# Data shown

════════════════════

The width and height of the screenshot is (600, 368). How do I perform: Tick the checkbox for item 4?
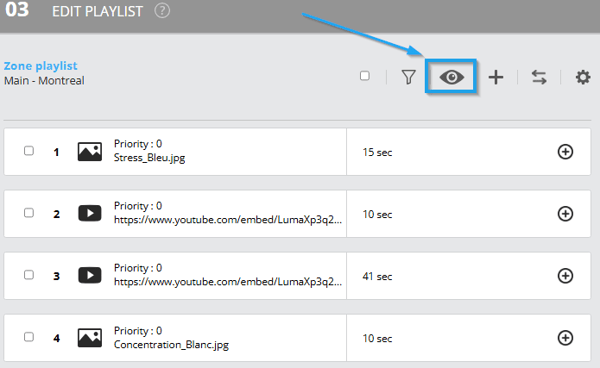coord(29,337)
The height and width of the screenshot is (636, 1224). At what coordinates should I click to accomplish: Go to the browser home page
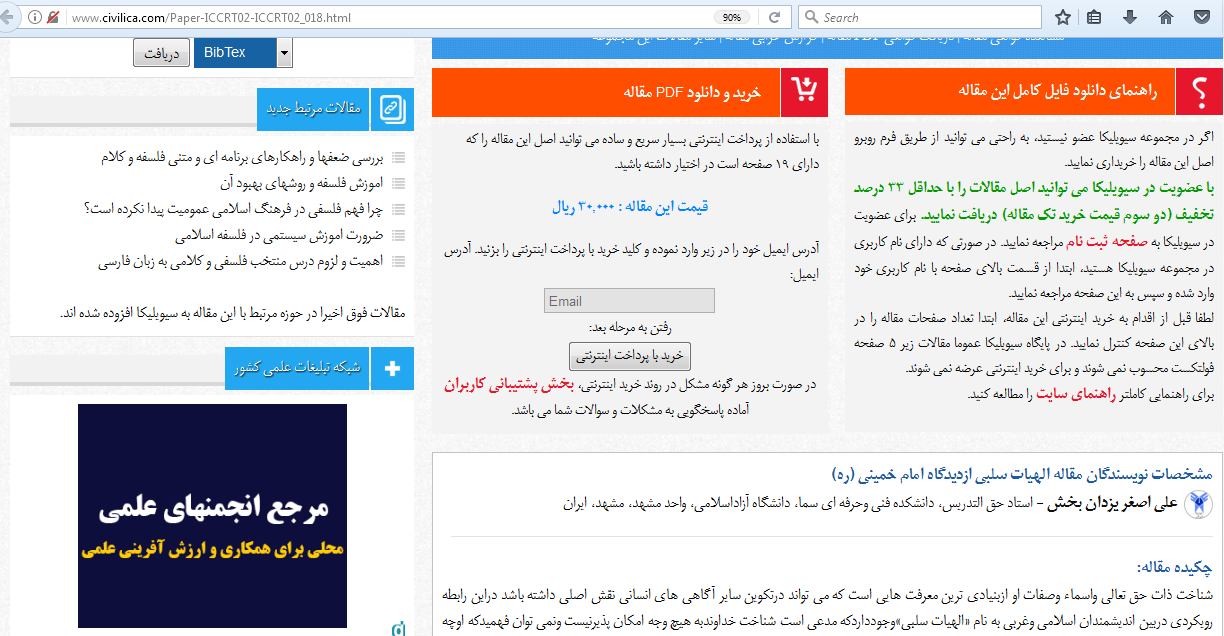[1165, 17]
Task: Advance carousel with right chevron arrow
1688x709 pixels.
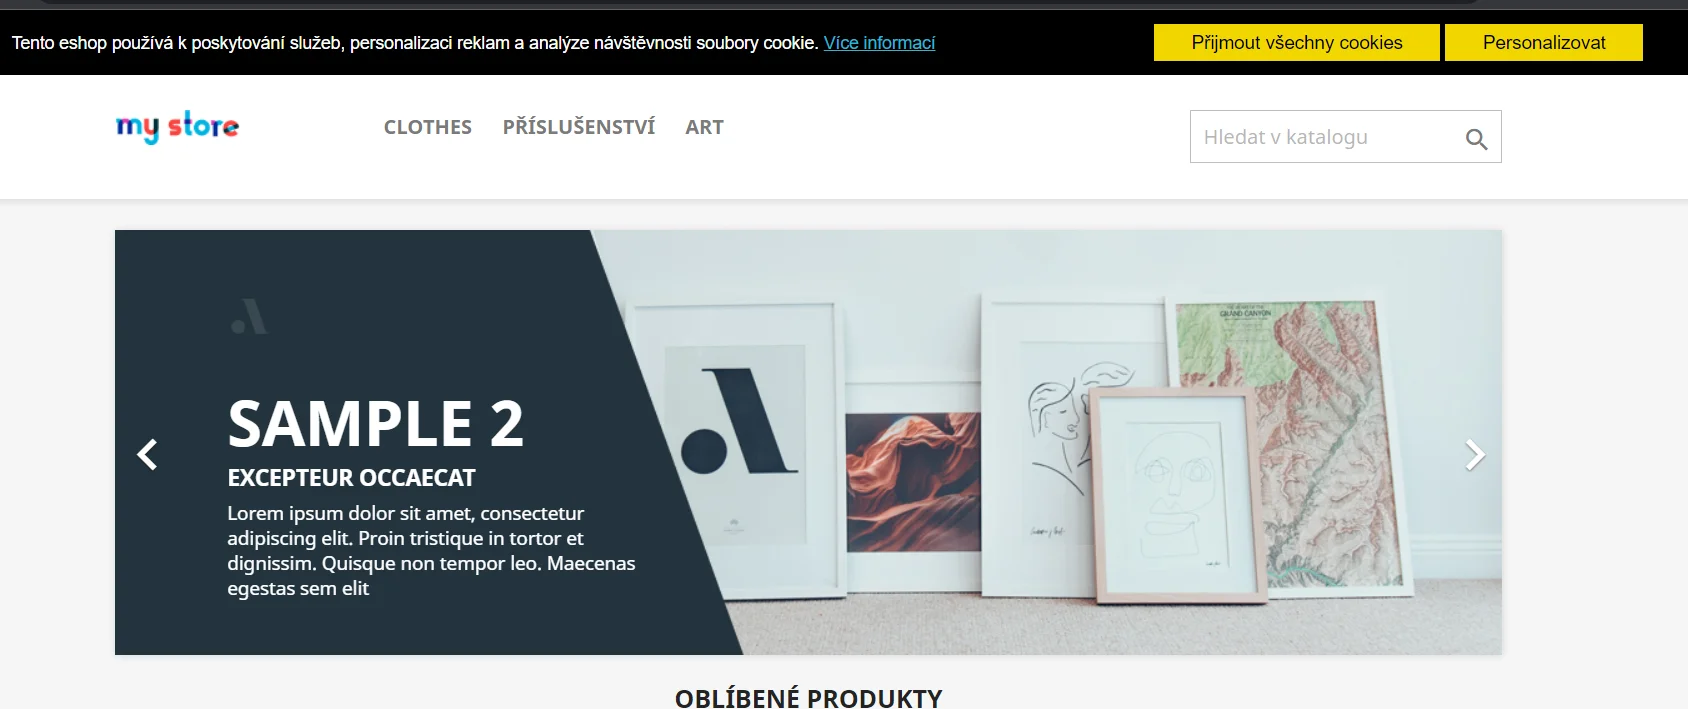Action: (1475, 454)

════════════════════

# Activity
All of the entries above are to be transcribed word for word, with no pictures included.

# Exercise answer
The width and height of the screenshot is (600, 368). How do I perform: Tick the checkbox for item 4?
coord(29,337)
The height and width of the screenshot is (636, 1224). At what coordinates should I click to accomplish: Go to the browser home page
[1165, 17]
Task: Advance carousel with right chevron arrow
1688x709 pixels.
Action: (1475, 454)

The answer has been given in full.